Spinola seemed to be holding the coalition together and keeping potential opponents at bay by the sheer force of his popularity. As he left the palace after his inauguration, 15,000 citizens cheered him, and his Mercedes was showered with white carnations. The frosty general broke into a rare smile and returned his supporters' V-for-victory sign. Even an obscure left-wing splinter group called Movimento Anarquista dos Homosexuais Revolucionarios pledged its unswerving loyalty to the new regime. Another band of anarchists marched into a government office demanding recognition as a "democratic opposition." When an official patiently explained that the government itself was now democratic, the firebrands shouted "Viva Spinola!" and withdrew to "reorganize."

While the dramatic ending of repression continued to generate an air of political euphoria, Portugal's economic problems looked more serious than ever. The coalition government's vague promises of price stabilization and better working conditions did little to quell the increasing restlessness of Portugal's workers, who are the poorest paid in Western Europe and have to cope with an annual 30% inflation.

Rolling Heads. Last week wildcat strikes spread from Portuguese firms to several American and other foreign companies that built factories in Portugal to employ cheap labor. Workers struck the Timex and Bayer corporations, demanding more than 50% raises. All four Firestone tire plants were shut down by discontented employees, while ITT executives bargained anxiously to head off a walkout at the semiconductor plant in Cascais. "The workers are looking for heads to roll," said a nervous Dutch director of ITT. "The situation could erupt at any moment."

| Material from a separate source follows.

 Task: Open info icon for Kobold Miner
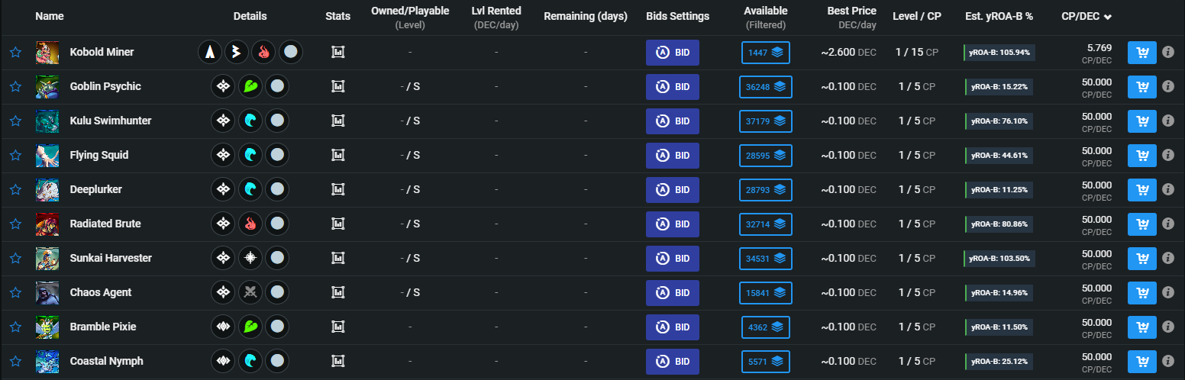point(1168,53)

The new government, too, was worried that unrest would turn into chaos. The junta impaneled impartial commissions to mediate labor disputes. It also issued a communique warning that some of the agitators stirring up trouble among Lisbon construction workers might be agents provocateurs, former secret policemen seeking to discredit the Spinola regime.

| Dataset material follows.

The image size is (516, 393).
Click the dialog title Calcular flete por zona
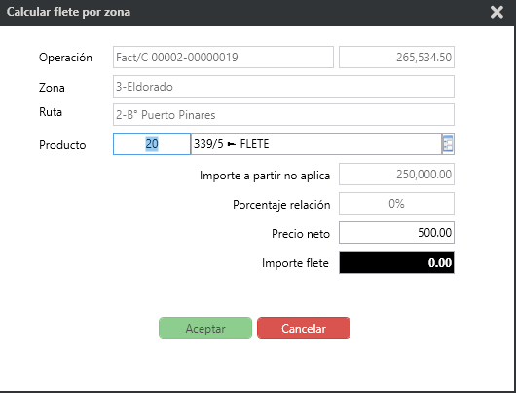[68, 12]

At least as serious as the internal turmoil is Portugal's chronic trouble in its African "provinces." As a compromise between the interests of almost 1 million Portuguese settlers in Africa and militant Africans' demands for total, immediate independence, Spinola wants to grant a measure of home rule to the colonies but keep them linked to "Mother Portugal" in a federation. Last week he guaranteed guerrilla leaders safe-conduct to and from Lisbon to discuss his proposal for a referendum in the colonies on what form "self-determination" in a multiracial federation should take.

The organization least receptive to overtures from Lisbon has been Frelimo (the Front for the Liberation of Mozambique), which stepped up machine-gun and bazooka attacks on highway traffic, forcing trucks and buses to travel under military escort. If a stray dog had not tripped on a wire across some railroad tracks and triggered a mine, the terrorists would probably have blown up a crowded passenger express from Mozambique to Rhodesia. On an inspection trip to the province, General Gomes confirmed that Frelimo was using Soviet "Strella" surface-to-air rockets against the Portuguese air force.

Cease-Fire Offer. There were, however, some encouraging signs. Portuguese Guinea and Angola, the other two African territories, were relatively quiet last week, and Frelimo seemed to be under pressure from some of its Black African sympathizers to give the Portuguese government a chance to extricate itself from the continent peacefully. Zambian Foreign Minister Vernon Mwaanga, who has encouraged Frelimo in the past, said pointedly, "Zambia will support armed struggle by freedom movements only if negotiations fail." At General Gomes' behest, six former political prisoners who had been released after the Lisbon coup met with Frelimo leaders in Tanzania to present a Portuguese offer of a cease-fire and amnesty in exchange for the guerrillas' agreement to lay down their arms and participate in elections in Mozambique.

If that and similar peacemaking efforts succeed, Portugal's "Junta of National Salvation" may well live up to its title and deliver on its promises.